Mme O’Bonsawin a déclaré que «l’éducation est la clé» lorsqu’il s’agit de former les juges à mieux comprendre les expériences des peuples autochtones lorsqu’ils évoluent dans le système de justice pénale.

Elle a dit qu’elle apporterait ses traditions et son héritage autochtones à la table, ainsi qu’une prise de conscience de l’effet des pensionnats et des appels à l’action de la Commission de vérité et réconciliation, lors de discussions avec les autres juges de la Cour suprême.

Mme O’Bonsawin a été interrogée sur la façon dont les langues autochtones peuvent être mieux intégrées dans le processus judiciaire, mais n’a pas commenté la question au-delà de dire qu’elle travaille sur ses propres compétences en langue abénakise et croit que des services de traduction adéquats doivent être fournis dans les tribunaux pour les personnes qui parlent des langues autochtones.
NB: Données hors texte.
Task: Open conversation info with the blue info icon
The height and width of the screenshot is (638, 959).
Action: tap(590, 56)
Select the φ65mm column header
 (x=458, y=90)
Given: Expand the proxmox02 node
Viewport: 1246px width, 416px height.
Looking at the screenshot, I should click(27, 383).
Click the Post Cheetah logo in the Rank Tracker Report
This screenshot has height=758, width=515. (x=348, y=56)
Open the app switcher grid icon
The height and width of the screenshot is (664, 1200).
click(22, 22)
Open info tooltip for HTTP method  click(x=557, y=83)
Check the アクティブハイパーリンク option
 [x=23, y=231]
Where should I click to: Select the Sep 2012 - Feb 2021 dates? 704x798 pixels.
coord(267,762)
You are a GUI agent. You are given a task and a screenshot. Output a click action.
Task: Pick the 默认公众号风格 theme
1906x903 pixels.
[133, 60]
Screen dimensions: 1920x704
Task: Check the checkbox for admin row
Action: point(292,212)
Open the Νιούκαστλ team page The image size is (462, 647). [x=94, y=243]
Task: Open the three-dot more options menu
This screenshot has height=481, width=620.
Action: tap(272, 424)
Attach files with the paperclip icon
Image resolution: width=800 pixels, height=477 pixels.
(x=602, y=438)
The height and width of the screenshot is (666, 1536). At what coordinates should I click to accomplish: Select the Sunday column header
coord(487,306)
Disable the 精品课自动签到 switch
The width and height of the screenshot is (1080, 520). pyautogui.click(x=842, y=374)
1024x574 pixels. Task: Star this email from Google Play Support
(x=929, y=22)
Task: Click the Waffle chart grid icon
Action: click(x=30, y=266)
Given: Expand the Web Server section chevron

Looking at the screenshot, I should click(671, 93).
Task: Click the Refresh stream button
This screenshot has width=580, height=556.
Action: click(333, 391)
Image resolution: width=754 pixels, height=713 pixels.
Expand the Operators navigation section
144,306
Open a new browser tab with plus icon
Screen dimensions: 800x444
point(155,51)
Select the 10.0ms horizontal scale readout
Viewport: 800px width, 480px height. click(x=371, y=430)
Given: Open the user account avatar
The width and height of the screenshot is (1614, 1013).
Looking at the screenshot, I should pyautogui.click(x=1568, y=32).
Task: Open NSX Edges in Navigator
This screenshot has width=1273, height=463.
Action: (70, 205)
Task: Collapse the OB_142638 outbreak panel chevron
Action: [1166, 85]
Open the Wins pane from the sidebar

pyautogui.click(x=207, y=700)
En avant-midi, le ministre de la Justice, David Lametti, et le dirigeant du Comité consultatif indépendant sur la nomination des juges de la Cour suprême du Canada, l’ex-premier ministre de l’Île-du-Prince-Édouard Wade MacLauchlan, ont aussi comparu séparément devant les membres du Comité permanent de la justice et des droits de la personne de la Chambre des communes.

Michelle O’Bonsawin arrive au plus haut tribunal du Canada après avoir été juge à la Cour supérieure de l’Ontario à Ottawa au cours des cinq dernières années. Elle est Franco-Ontarienne, bilingue, et membre abénakise de la Première Nation d’Odanak située à l’est de Sorel-Tracy, au Québec.

«Il est extrêmement important que les peuples autochtones puissent se voir dans ce qui est franchement des institutions coloniales, a déclaré le ministre Lametti au comité. Et qu’ils voient leur participation comme un moyen d’améliorer ces institutions, et une façon d’améliorer le droit canadien.»

L’exigence du bilinguisme anglais-français a souvent été citée comme un obstacle pour les candidats autochtones à la recherche d’un poste à la plus haute cour du pays, mais M. Lametti a repoussé cette notion dans ses remarques aux députés.

«Il n’y a aucun doute qu’il y a des candidats autochtones qualifiés qui parlent les deux langues officielles», a-t-il dit.

«C’est une cour suprême, le plus haut tribunal au Canada. Vous avez toute une carrière pour vous y préparer. Donc, le bilinguisme, en tant que critère pour ce tribunal, je crois fermement qu’il ne devrait pas faire obstacle à la bonne conduite des Autochtones et des non-Autochtones candidats», a-t-il ajouté. 

La session de questions-réponses devait permettre aux députés et aux sénateurs d’en savoir plus sur Mme O’Bonsawin, mais contrairement au processus aux États-Unis, un vote des élus n’est pas nécessaire pour confirmer sa nomination.

Mme O’Bonsawin prendra la place du juge Michael Moldaver, qui doit partir à la retraite le 1er septembre et dont M. Lametti a qualifié les contributions de «monumentales».

La juge O’Bonsawin est notamment spécialisée dans les domaines de la santé mentale, du droit du travail et de l’emploi, des droits de la personne et du droit relatif à la protection de la vie privée. Elle a aussi enseigné le droit des Autochtones dans le cadre du programme de common law de l’Université d’Ottawa et a été responsable du Programme des relations autochtones du Groupe des services de santé Royal Ottawa.